Noch unklar ist, ob und unter welchen Bedingungen die EU interessiert und gewillt ist, eine neue gesamtheitliche Verhandlungsrunde einzugehen. Auch erste unverbindliche Zusagen José Manuel Barrosos für eine Paketlösung haben keine Klarheit darüber gebracht, wie weit die EU die sektoriellen Abkommen zu blockieren bereit ist, so lange der institutionelle Rahmen nicht klar ist. Die Schweiz ist zwar für die EU nach wie vor ein wichtiger Partner – dank ihrer Lage und dank der intensiven Wirtschaftsbeziehungen. Die EU hat auch ein Interesse daran, dass die Spannungen mit der Schweiz – besonders in einem Wahljahr – nicht zu gross werden. Aber bis zu welchem Punkt die EU bereit ist, den besonderen Anliegen der Schweiz entgegenzukommen, wird in Brüssel weiterhin sondiert werden müssen. Erst dann wird klar, ob die Bilaterale III zustande kommen und was man darunter genau verstehen muss.
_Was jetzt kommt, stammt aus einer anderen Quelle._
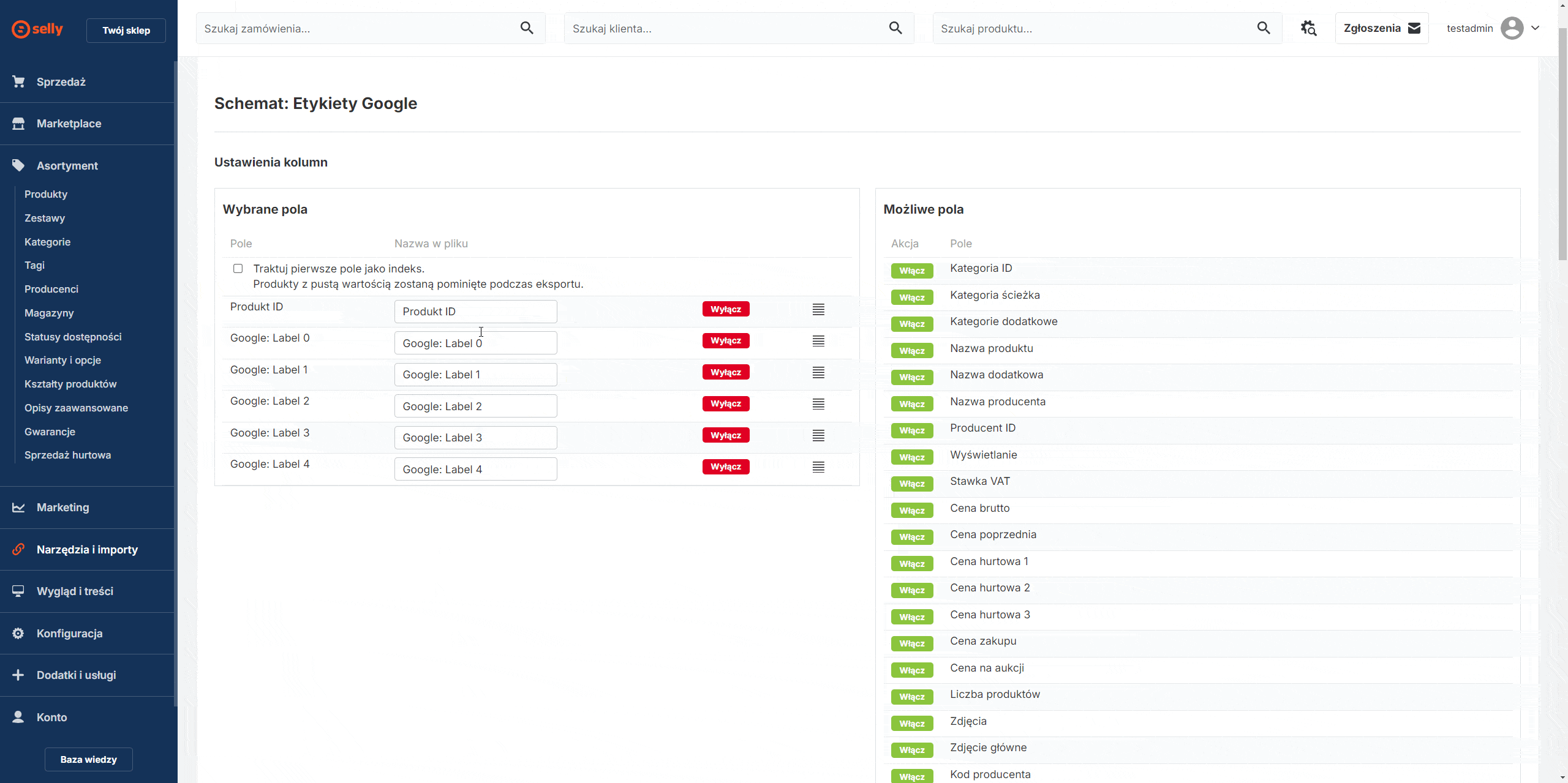
Task: Click the order search magnifier icon
Action: tap(527, 28)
Mögliche auf dem Tisch liegende Themen könnten – neben dem institutionellen Rahmen – Steuern, Agrarfreihandel und ein erneuter Erweiterungsbeitrag sein. Diese Themen, die für die EU im Vordergrund stehen, sind für die Schweiz innenpolitisch ausgesprochen heikel. Mit der Strategie des Verhandlungspakets soll beim Volk der Eindruck entstehen, dass die Schweiz die Beziehungen mit der EU unter Kontrolle habe, ihrem Druck nicht nachgibt und als gleichberechtigter Partner verhandelt. Doch die momentane Verhandlungsblockade und die Ereignisse der vergangenen Monate widersprechen diesem Eindruck. Vielleicht glauben die verantwortlichen Strategen in der Bundesverwaltung auch selber an das Funktionieren der Strategie. Doch ihr Erfolg ist mehr als fraglich.

Die Chance der Schweiz

Der bilaterale Weg hat der Schweiz schon einmal aus einer misslichen Lage geholfen, als 1994 die Krise nach dem Nein zum EWR dank der Bilateralen I überwunden werden konnte. Im Unterschied zu den vergangenen Verhandlungen ist die EU heute aber weniger kompromissbereit und gegenüber den Besonderheiten der Schweiz ungeduldiger geworden. Neu muss nun den Bilateralen Abkommen auch vom Europäischen Parlament der Segen erteilt werden.

Es besteht die Gefahr, dass sich diese Bilaterale III eher als ein Manöver entpuppen um Zeit zu gewinnen und das Problem bis nach den nationalen Wahlen zu verschieben, statt dass nach einer echten Strategie für die Zukunft mit Europa gesucht wird. Wünschenswert wäre aber, dass die Schweiz die knappe Zeit bis zu den Wahlen nutzten würde, um einen gezielten Konsens über ihre europapolitischen Kernanliegen bei allen relevanten Akteuren – Parteien, Wirtschaftsverbände und Kantonen – zu erlangen. Nur geeinigt und entschlossen kann die Schweiz gegenüber der EU ihre Verhandlungsposition stärken und gegenüber dem Volk an Glaubwürdigkeit gewinnen.

Elisa Ravasi studiert Europarecht in Neuenburg. Sie engagiert sich bei foraus in der Arbeitsgruppe Europa.